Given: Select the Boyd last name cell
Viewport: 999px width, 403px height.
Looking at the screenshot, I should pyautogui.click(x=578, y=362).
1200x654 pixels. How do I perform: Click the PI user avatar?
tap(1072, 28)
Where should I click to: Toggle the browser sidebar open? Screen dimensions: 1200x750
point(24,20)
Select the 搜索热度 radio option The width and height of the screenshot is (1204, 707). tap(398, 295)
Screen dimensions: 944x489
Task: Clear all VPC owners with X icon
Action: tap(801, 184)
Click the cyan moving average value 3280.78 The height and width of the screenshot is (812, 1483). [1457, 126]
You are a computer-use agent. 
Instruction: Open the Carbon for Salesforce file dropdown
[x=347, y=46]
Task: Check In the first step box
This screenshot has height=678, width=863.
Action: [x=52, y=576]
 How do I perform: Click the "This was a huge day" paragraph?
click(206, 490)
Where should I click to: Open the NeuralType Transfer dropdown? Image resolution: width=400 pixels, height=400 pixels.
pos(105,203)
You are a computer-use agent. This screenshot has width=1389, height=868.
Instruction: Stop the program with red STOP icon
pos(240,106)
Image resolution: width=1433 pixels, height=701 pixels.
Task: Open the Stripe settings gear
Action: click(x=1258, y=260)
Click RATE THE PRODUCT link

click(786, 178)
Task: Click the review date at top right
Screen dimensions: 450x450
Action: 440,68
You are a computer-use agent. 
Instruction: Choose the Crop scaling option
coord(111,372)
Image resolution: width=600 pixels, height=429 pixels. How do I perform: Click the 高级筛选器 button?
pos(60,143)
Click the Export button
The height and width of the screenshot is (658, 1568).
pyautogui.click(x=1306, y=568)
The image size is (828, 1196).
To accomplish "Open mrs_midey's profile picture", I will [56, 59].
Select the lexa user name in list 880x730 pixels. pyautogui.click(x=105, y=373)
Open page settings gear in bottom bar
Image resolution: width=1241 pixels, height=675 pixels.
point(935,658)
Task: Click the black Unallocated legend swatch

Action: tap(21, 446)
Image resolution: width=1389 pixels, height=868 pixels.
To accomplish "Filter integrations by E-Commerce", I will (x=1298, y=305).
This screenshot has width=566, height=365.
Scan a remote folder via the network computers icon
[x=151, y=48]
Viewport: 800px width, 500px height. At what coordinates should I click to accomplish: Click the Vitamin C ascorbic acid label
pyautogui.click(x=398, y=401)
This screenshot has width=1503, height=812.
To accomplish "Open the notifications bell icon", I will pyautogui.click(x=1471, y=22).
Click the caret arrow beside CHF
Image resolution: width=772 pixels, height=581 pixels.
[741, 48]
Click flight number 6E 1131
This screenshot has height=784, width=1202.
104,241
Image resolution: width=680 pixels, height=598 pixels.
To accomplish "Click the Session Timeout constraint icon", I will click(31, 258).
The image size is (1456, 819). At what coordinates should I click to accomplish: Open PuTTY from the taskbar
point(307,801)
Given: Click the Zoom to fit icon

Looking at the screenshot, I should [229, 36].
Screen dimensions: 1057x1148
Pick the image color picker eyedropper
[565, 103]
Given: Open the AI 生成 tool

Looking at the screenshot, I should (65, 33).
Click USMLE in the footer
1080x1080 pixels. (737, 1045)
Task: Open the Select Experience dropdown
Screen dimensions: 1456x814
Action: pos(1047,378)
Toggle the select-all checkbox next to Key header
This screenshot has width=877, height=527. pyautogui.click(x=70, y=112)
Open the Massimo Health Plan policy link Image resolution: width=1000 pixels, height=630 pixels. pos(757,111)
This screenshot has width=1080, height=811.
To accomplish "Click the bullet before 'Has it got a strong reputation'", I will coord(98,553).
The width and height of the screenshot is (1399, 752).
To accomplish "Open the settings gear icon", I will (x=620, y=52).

= BRIEF =
Look through the entries above and quote exactly the lines from the line with "Image resolution: width=680" to the line with "The width and height of the screenshot is (1399, 752).", counting both of those lines.

= ANSWER =
Image resolution: width=680 pixels, height=598 pixels.
To accomplish "Click the Session Timeout constraint icon", I will click(31, 258).
The image size is (1456, 819). At what coordinates should I click to accomplish: Open PuTTY from the taskbar
point(307,801)
Given: Click the Zoom to fit icon

Looking at the screenshot, I should [229, 36].
Screen dimensions: 1057x1148
Pick the image color picker eyedropper
[565, 103]
Given: Open the AI 生成 tool

Looking at the screenshot, I should (65, 33).
Click USMLE in the footer
1080x1080 pixels. (737, 1045)
Task: Open the Select Experience dropdown
Screen dimensions: 1456x814
Action: pos(1047,378)
Toggle the select-all checkbox next to Key header
This screenshot has width=877, height=527. pyautogui.click(x=70, y=112)
Open the Massimo Health Plan policy link Image resolution: width=1000 pixels, height=630 pixels. pos(757,111)
This screenshot has width=1080, height=811.
To accomplish "Click the bullet before 'Has it got a strong reputation'", I will coord(98,553).
The width and height of the screenshot is (1399, 752).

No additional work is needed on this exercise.